By the time I completed my first semester of CBL, that all changed. I was hooked. I was in awe of just how much I had learned by simply showing up, and being present at St. Mary’s. My visits mostly involved listening to my resident talk about her childhood, and filling her in on the details of my life. Objectively, it didn’t seem like very important work. But after she asked for a hug and told me that she loved me after one visit, I realized that assumption couldn’t be further from the truth.
This experience prepared me for my first internship as an editorial intern for Cosmopolitanand Seventeen magazines because in a lot of ways, an internship is a similar to a CBL experience. Since you’re not in a concrete position, you’re basically required to show up and do whatever needs to be done, pitching in any way you can. You’re also not usually doing the “important” work. While this can feel disappointing to some, when I began to think of it in relation to my CBL experiences, it didn’t bother me. I realized that the small, sometimes tedious tasks of interns are often necessary in order to keep the larger operations running. So in that sense, the work is actually is pretty important and meaningful, you just have to look at it in a new way.
I enjoyed my CBL experience so much that I decided to apply to be a CBL Intern during my sophomore year. If you’re unfamiliar, the position involves assisting the daily operations of the Donelan Office of Community-Based Learning and deepening one’s understanding of community engagement.

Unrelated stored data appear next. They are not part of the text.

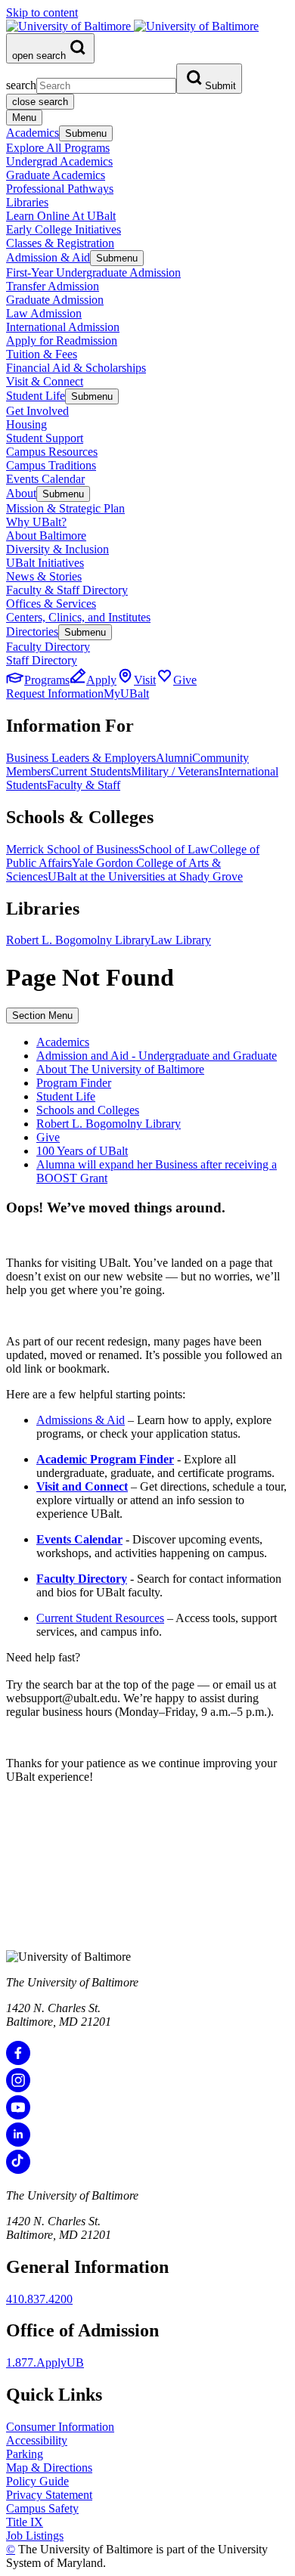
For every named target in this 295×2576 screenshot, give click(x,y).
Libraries (27, 202)
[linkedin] (18, 2142)
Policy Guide (37, 2481)
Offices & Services (51, 603)
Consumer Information (60, 2426)
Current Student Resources (100, 1618)
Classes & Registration (60, 243)
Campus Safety (42, 2508)
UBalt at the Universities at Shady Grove (145, 876)
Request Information (55, 693)
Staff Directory (41, 660)
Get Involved (37, 410)
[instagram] (18, 2088)
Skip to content (42, 12)
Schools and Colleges (87, 1110)
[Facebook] (18, 2060)
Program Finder (73, 1082)
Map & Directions (49, 2467)
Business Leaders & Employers (81, 757)
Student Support (44, 438)
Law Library (181, 939)
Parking (24, 2454)
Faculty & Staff (83, 785)
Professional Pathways (59, 188)
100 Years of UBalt (82, 1150)
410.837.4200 (39, 2299)
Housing (26, 424)
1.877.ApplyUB (45, 2362)
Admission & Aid (48, 257)
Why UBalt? (36, 522)
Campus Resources (52, 451)
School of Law (174, 849)
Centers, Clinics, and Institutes (78, 617)
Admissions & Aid (80, 1419)
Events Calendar (45, 478)
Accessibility (36, 2440)
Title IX (24, 2522)
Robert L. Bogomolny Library (78, 939)
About (21, 493)
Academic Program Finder (105, 1459)
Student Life (35, 395)
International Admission (63, 326)
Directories (32, 631)
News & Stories (44, 576)
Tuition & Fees (41, 354)
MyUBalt (126, 693)
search (21, 85)
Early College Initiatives (63, 229)
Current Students (91, 771)
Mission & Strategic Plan (65, 508)
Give (48, 1137)
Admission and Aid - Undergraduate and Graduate (156, 1055)
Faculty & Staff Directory (67, 590)
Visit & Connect (44, 381)
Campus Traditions (51, 465)
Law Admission (44, 313)
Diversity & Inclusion (57, 549)
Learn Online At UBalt (61, 215)
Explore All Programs (58, 147)
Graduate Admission (55, 299)
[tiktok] (18, 2169)
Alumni (174, 757)
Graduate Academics (55, 175)
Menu (24, 117)
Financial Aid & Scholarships (76, 367)
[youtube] (18, 2115)
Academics (32, 132)
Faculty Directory (48, 646)
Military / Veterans (175, 771)
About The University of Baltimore (120, 1069)
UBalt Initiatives (45, 562)
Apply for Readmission (61, 340)
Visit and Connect (82, 1486)
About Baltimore (46, 535)
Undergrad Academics (59, 161)
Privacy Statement (49, 2494)
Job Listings (35, 2535)
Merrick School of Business (72, 849)
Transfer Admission (52, 286)
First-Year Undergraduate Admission (93, 272)
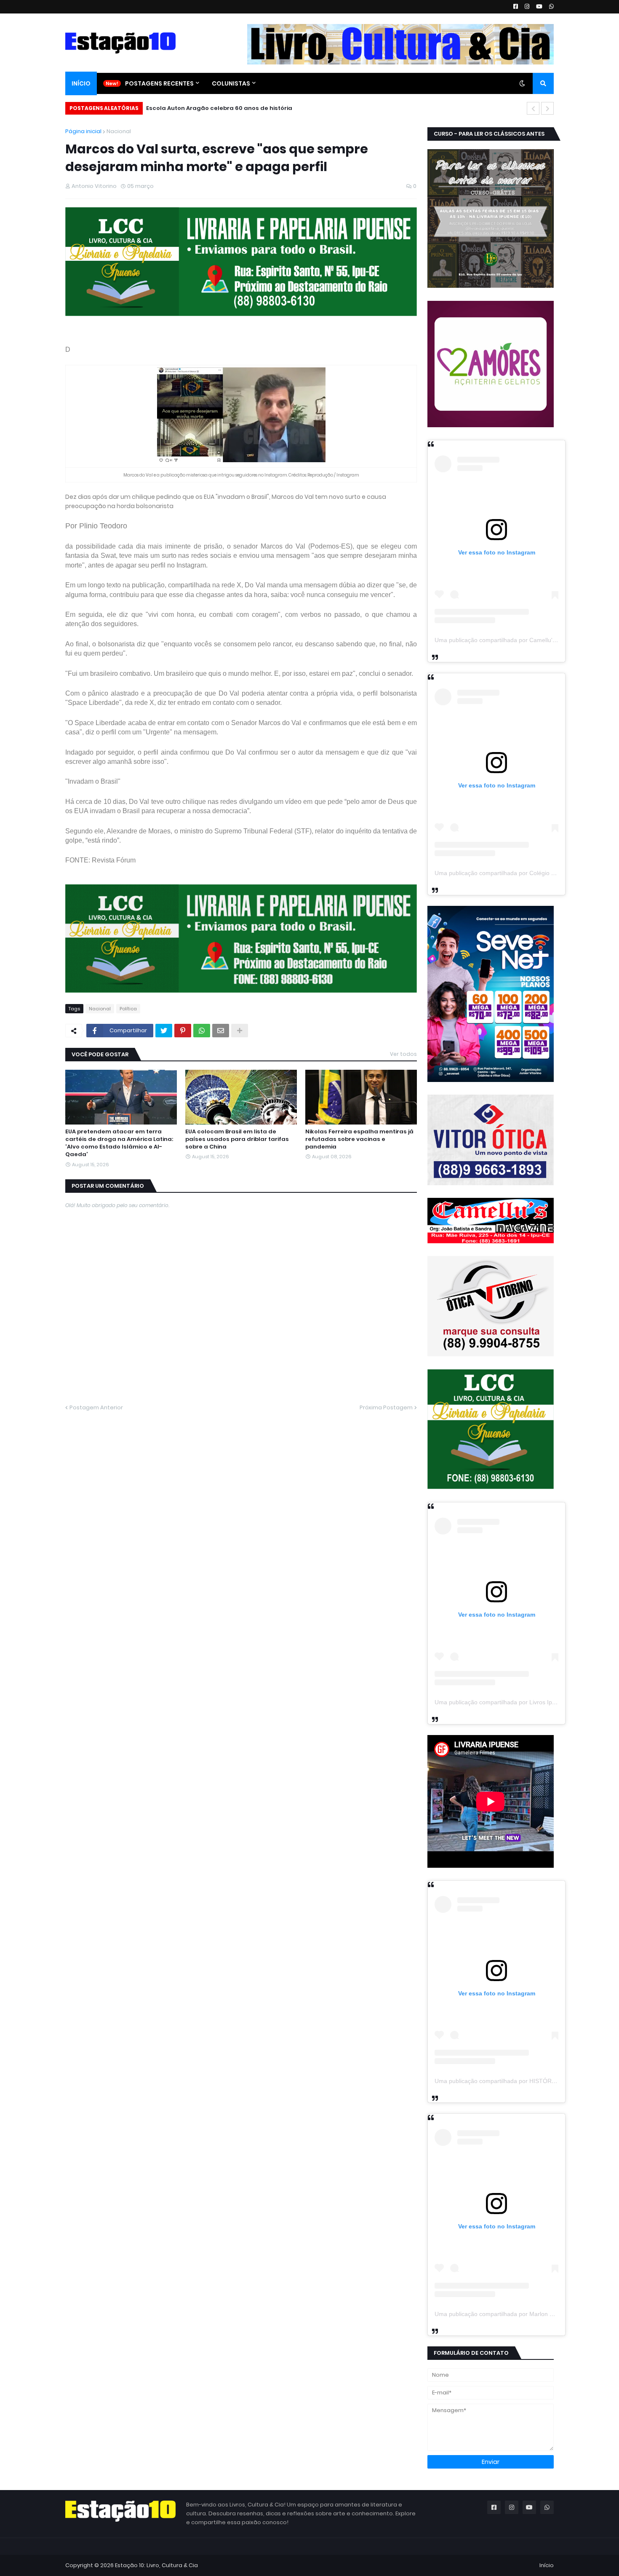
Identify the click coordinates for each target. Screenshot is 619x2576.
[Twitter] (163, 1030)
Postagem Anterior (96, 1407)
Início (546, 2565)
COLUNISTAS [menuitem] (231, 83)
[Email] (220, 1030)
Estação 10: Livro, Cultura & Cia (156, 2565)
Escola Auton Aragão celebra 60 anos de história (219, 108)
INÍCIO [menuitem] (81, 83)
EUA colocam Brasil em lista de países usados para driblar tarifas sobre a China (237, 1139)
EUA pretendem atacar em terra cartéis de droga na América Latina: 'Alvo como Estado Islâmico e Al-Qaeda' (119, 1143)
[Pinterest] (182, 1030)
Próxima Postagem (386, 1407)
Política (128, 1008)
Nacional (119, 131)
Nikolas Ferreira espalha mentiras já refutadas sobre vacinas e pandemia (359, 1139)
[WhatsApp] (201, 1030)
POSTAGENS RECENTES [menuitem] (159, 83)
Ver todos (403, 1054)
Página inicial (83, 131)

The application process requires a resume, a detailed application, and an interview. Considering I was still a first-year when I applied, this was my first real experience with applying and interviewing for an internship position, so the process served as a great learning opportunity for me.
After being accepted, the CBL Intern program also greatly prepared me for my first internship in the real world. As a CBL Intern, I learned how to interact professionally with supervisors, collaborate with team members, and assist in day-to-day operations of an office. It served as a great stepping stone before venturing into an internship position that was unaffiliated with Holy Cross. Without my CBL office experiences, I definitely wouldn’t have been as confident in my abilities to successfully contribute to a working team.
All of this is to say: take advantage of leadership and community engagement opportunities at Holy Cross whenever possible. They are a great low-stakes way to test the waters and get some experience in the outside world while still having the support of the Holy Cross community when you need it.